May 5, 2010 at 9:55 am
Guys,
I was told if I had any time out this morning and when I checked: I found for about 4 min in production server this message:
SQL Server has encountered 1 occurrence(s) of IO requests taking longer than 15 seconds to complete on file for each database, what this is mean? It happend 4 hours ago and since then didn't. Can someone tell me what I should check and do?Thank you
May 5, 2010 at 9:58 am
When I have seen this is usually indicates a possible issue with your I/O subsystem. How is you server configured, is it using a SAN, NAS, or DASD?
How are the disk systems configured?
May 5, 2010 at 10:13 am
I can't get to the server, is there sql statment I can to check? Thank you
May 5, 2010 at 10:21 am
Try asking the sys admins responsible for the servers.
May 5, 2010 at 10:57 am
Krasavita (5/5/2010)
I can't get to the server, is there sql statment I can to check? Thank you
You won't be able to query that information.
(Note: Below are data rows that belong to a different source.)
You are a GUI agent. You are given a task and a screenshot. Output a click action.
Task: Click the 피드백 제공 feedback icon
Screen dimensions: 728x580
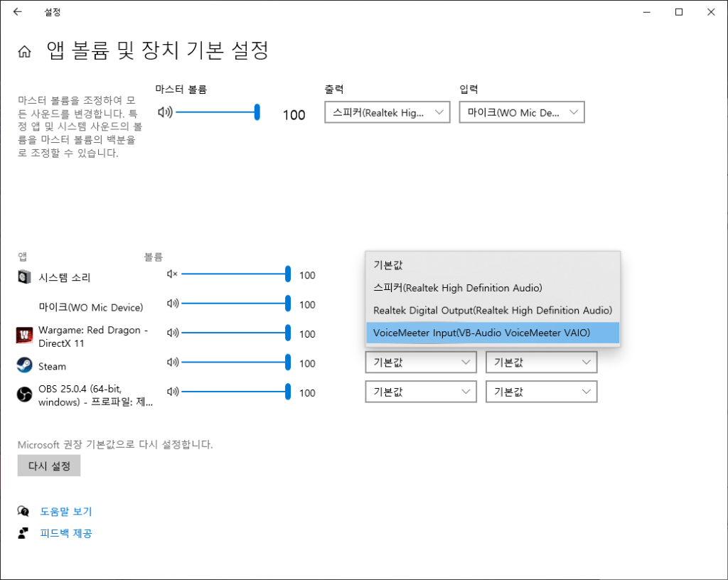tap(24, 532)
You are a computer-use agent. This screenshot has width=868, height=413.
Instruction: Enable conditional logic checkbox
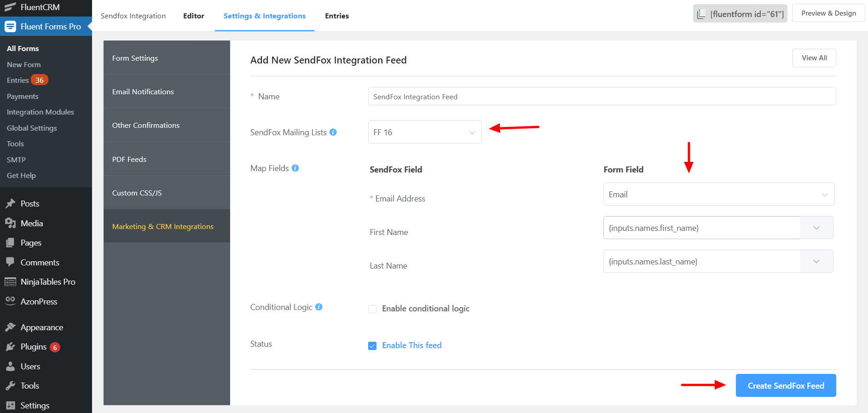pos(372,309)
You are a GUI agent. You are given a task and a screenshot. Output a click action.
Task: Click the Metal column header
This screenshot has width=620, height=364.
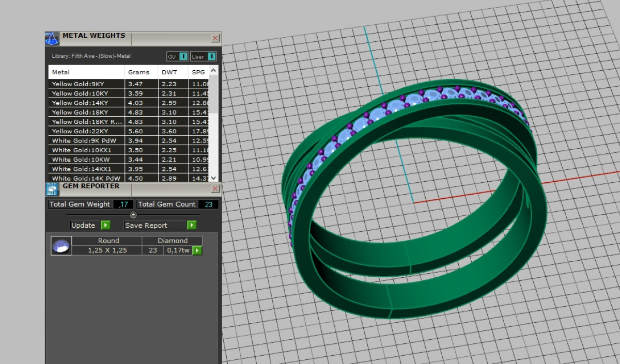point(86,72)
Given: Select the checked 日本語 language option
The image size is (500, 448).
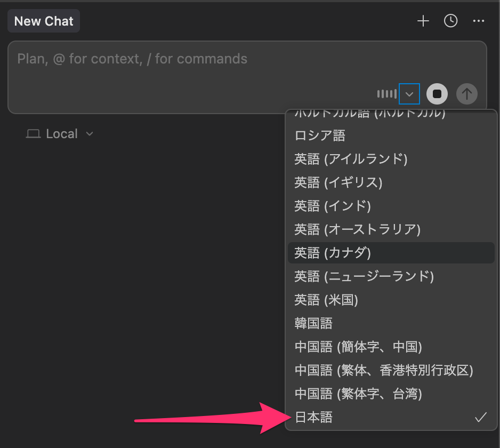Looking at the screenshot, I should point(313,418).
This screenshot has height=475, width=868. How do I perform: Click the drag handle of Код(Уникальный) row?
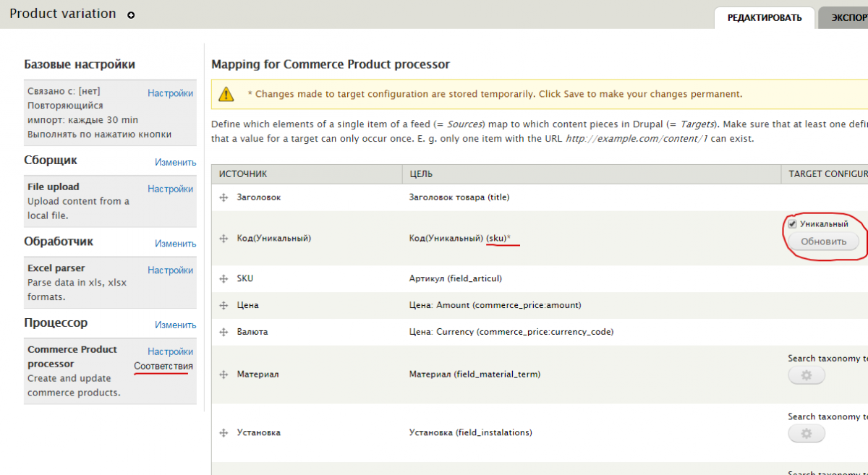pos(224,238)
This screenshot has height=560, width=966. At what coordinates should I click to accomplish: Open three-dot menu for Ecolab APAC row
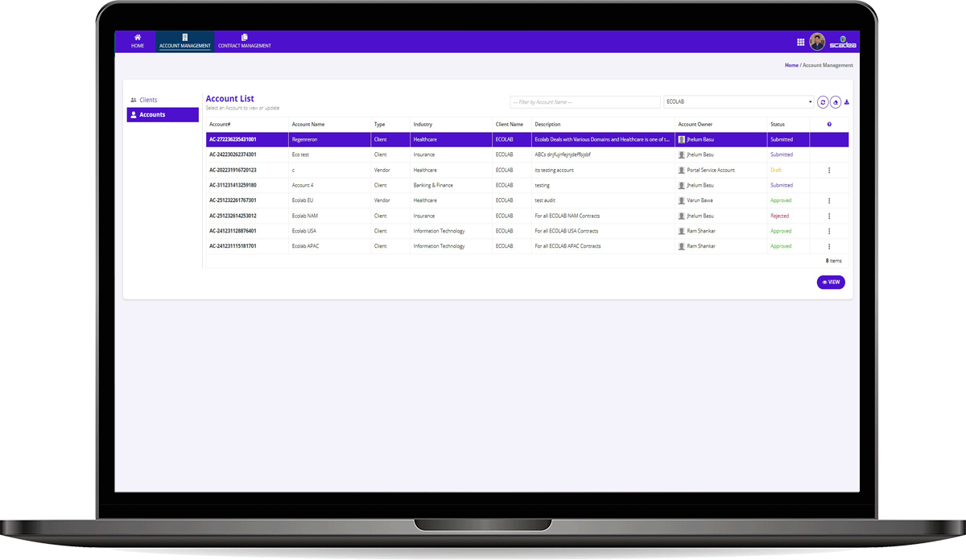[x=829, y=246]
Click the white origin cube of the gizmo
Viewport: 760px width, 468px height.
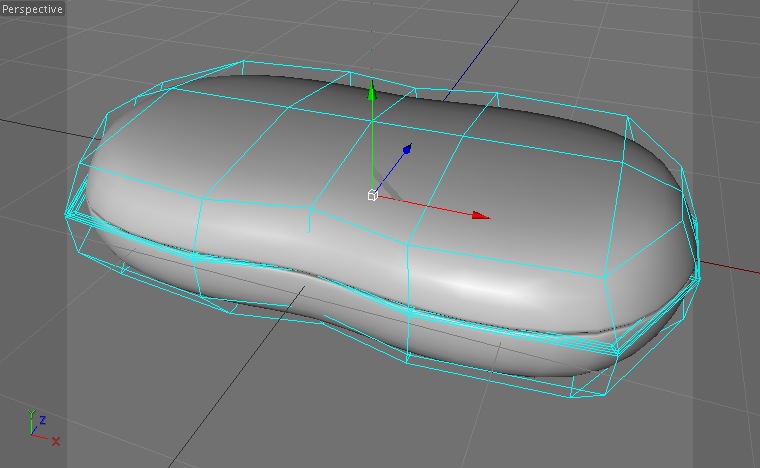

You will need to get that info from a Server Admin or somebody who configured the disk subsystem.
Jason...AKA CirqueDeSQLeil
_______________________________________________
I have given a name to my pain...MCM SQL Server, MVP
SQL RNNR
Posting Performance Based Questions - Gail Shaw[/url]
Learn Extended Events
May 5, 2010 at 11:00 am
Thank you
May 5, 2010 at 11:03 am
You're welcome.
Jason...AKA CirqueDeSQLeil
_______________________________________________
I have given a name to my pain...MCM SQL Server, MVP
SQL RNNR
Posting Performance Based Questions - Gail Shaw[/url]
Learn Extended Events
May 6, 2010 at 3:18 pm
I will bet $$ that this server is running diskkeeper.
May 6, 2010 at 5:09 pm
NJ-DBA (5/6/2010)
I will bet $$ that this server is running diskkeeper.
It's also possible that there is some other form of disk defragmenter on the system that runs a scheduled defrag.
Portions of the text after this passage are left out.